Aさんがあなたを雑に扱った部分があるなら、これからは以下のように距離を取ってOKです。
- 頼られたら丁寧に対応するが、自分から積極的に寄っていかない
- 過度に期待しないことで傷つきにくくなる
- 気疲れする場面では「無理に混ざらない」という選択も持つ
仲良くしようと頑張る優しさも大切ですが、傷つかないための距離感を学ぶことも同じくらい大切です。
④ 新しい交友関係に目を向ける ― 今のグループだけが全てじゃない
高校の友人関係は「流動的」です。
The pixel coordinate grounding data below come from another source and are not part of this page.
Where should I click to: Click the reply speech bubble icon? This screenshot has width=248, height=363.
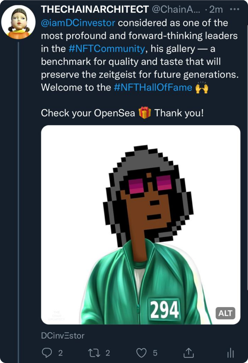pyautogui.click(x=47, y=353)
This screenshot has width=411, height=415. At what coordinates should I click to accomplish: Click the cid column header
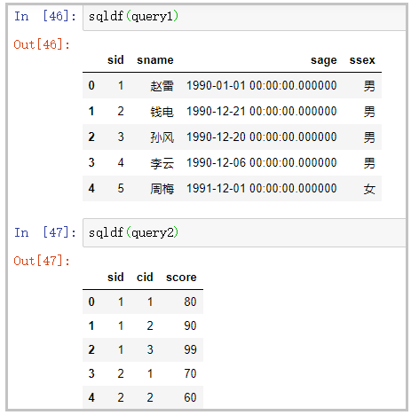(145, 278)
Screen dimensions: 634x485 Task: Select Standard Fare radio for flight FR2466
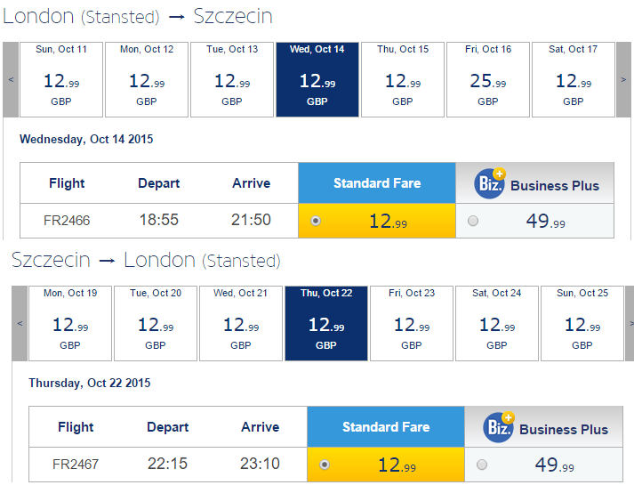pos(316,221)
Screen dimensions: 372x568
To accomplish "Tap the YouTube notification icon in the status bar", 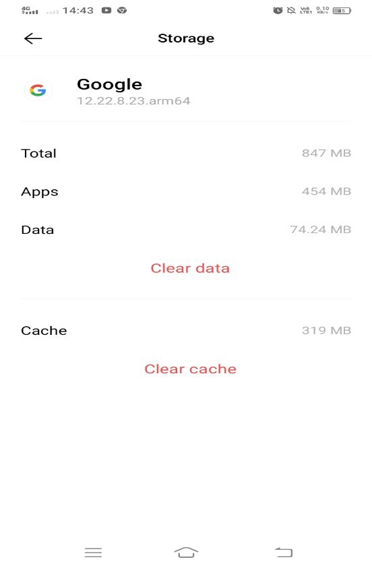I will pos(106,11).
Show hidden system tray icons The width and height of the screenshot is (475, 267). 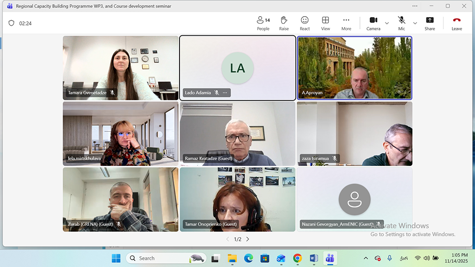click(x=366, y=258)
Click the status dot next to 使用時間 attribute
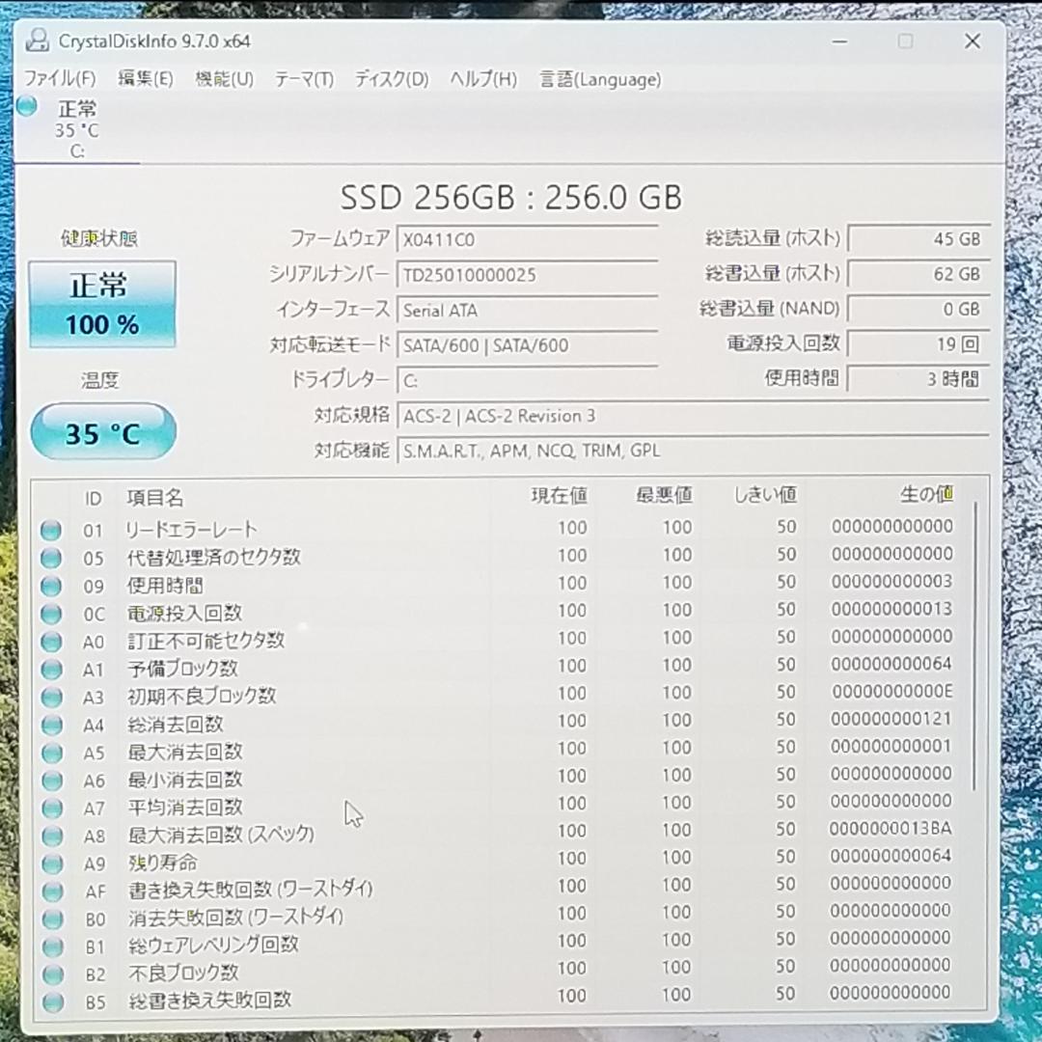This screenshot has height=1042, width=1042. coord(50,585)
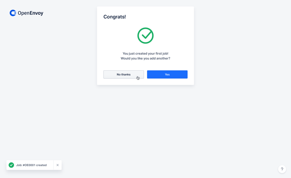The width and height of the screenshot is (291, 178).
Task: Decline adding another job via No thanks
Action: (x=124, y=75)
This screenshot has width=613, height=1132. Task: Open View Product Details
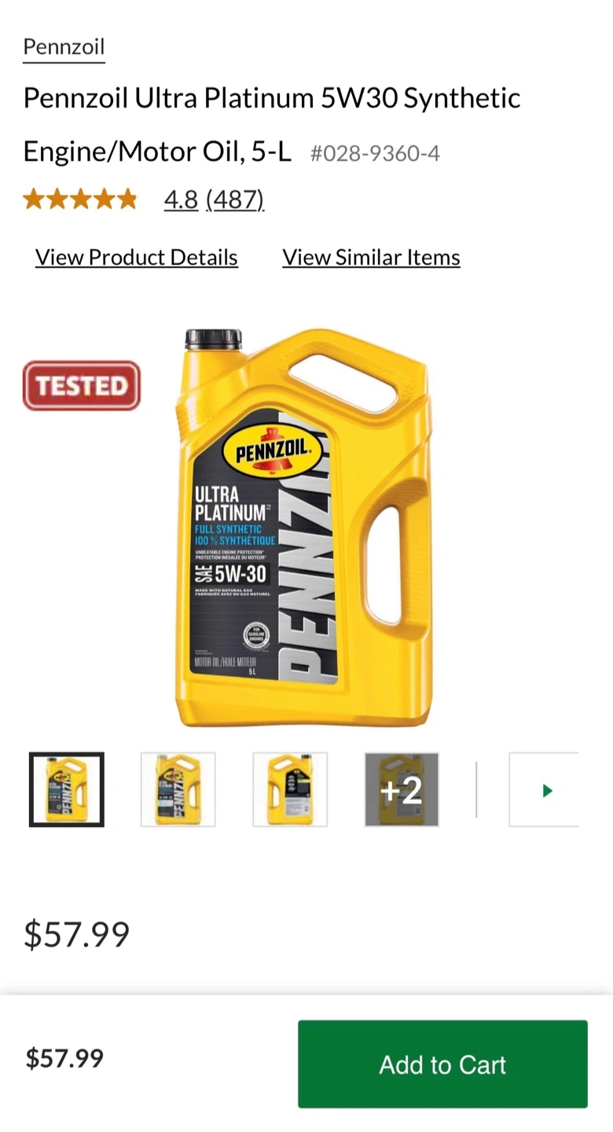click(137, 257)
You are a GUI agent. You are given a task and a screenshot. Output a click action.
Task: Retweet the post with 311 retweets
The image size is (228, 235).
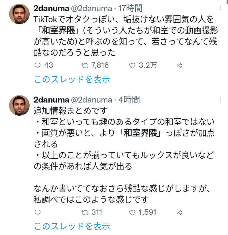pos(85,212)
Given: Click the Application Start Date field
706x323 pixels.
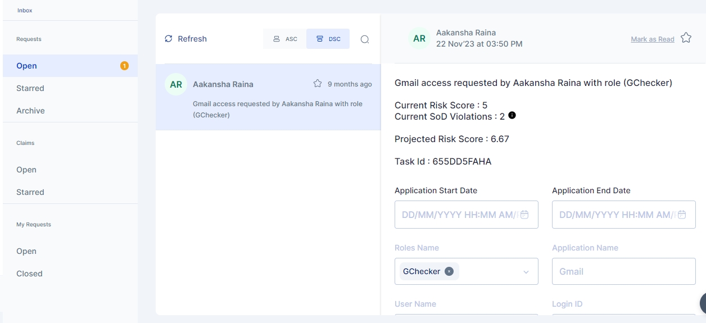Looking at the screenshot, I should pyautogui.click(x=458, y=215).
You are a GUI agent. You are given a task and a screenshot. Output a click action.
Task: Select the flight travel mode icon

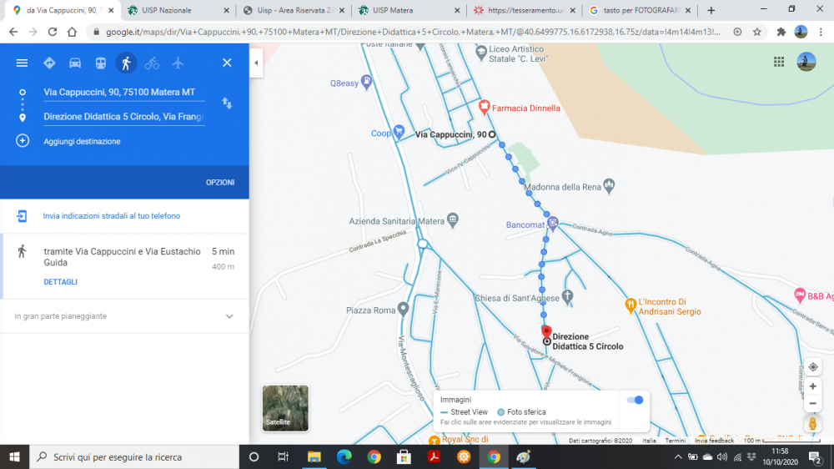pyautogui.click(x=178, y=63)
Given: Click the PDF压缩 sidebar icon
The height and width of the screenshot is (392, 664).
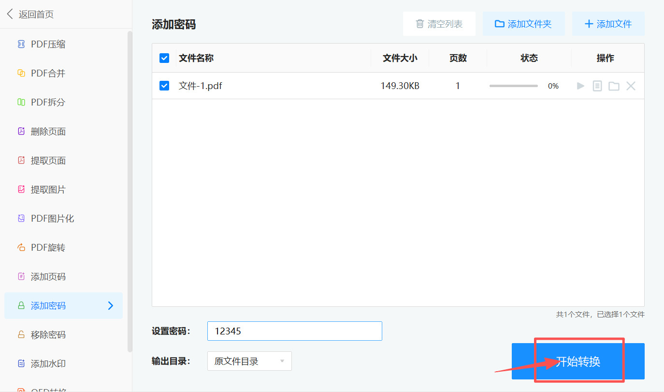Looking at the screenshot, I should pos(21,45).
クラス替え・進路・部活・席替えなどで、自然と関係性が変わっていきます。
AさんとBさんの関係が固まってしまった以上、そこに留まるとあなたの魅力が発揮されにくい状態です。
だからこそ、
- 授業で隣になった子と軽く話す
- 同じ趣味の子に声をかけてみる
- 学校外の友人関係を大切にする
こうした「新しい繋がり」を育てていくことが、あなたの人間関係を大きく変えていきます。
あなたの歩幅に合った、心地よい友達関係は必ずどこかにあります。
⑤ 今回の出来事を“自分責め”に使わない ― 成長の材料に変える
あなたは「私が悪かったのかな」と自分を責めていましたね。
でも、心理学的には、真面目で優しい人ほど自分を責めやすいと言われています。
今回の経験は、あなたの性格が悪いのではなく、
・優しさ ・誠実さ ・気遣い ・相手に合わせようとする柔らかさ
これらが強く出すぎて、自分のスペースが奪われてしまった状況です。
つまり、あなたが悪いのではなく、優しさの使い方のバランスをこれから学べばいいだけなんです。
⑥ 「無理に友達を探さなくていい」という選択肢も忘れない
高校生活=友達がたくさんいることが正解 ……と感じてしまいがちですが、実はそんなことありません。
大人たちの研究では、“1人でも落ち着ける力”を持つ人ほど、人間関係で苦しみにくいことが分かっています。
あなたは周りに合わせようと努力しすぎて疲れてしまっただけ。 一度、「無理して誰かといようとしなくていい」という安心感を自分に与えることも回復になります。
今回の出来事は「失敗」ではなく、次のステップのヒント
今回の修学旅行での経験は、確かに辛かったと思います。 でも、それはあなたに問題があったからではなく、もっとあなたに合う人間関係が他に必ずあるというサインです。
人間関係が上手くいかないのは、性格ではなく「相性」の問題。 あなたの優しさをちゃんと受け取れる人は、この先必ず現れます。
どうか、自分を責めないで。 ゆっくりでいいので、あなたがあなたらしくいられる関係を育てていってくださいね。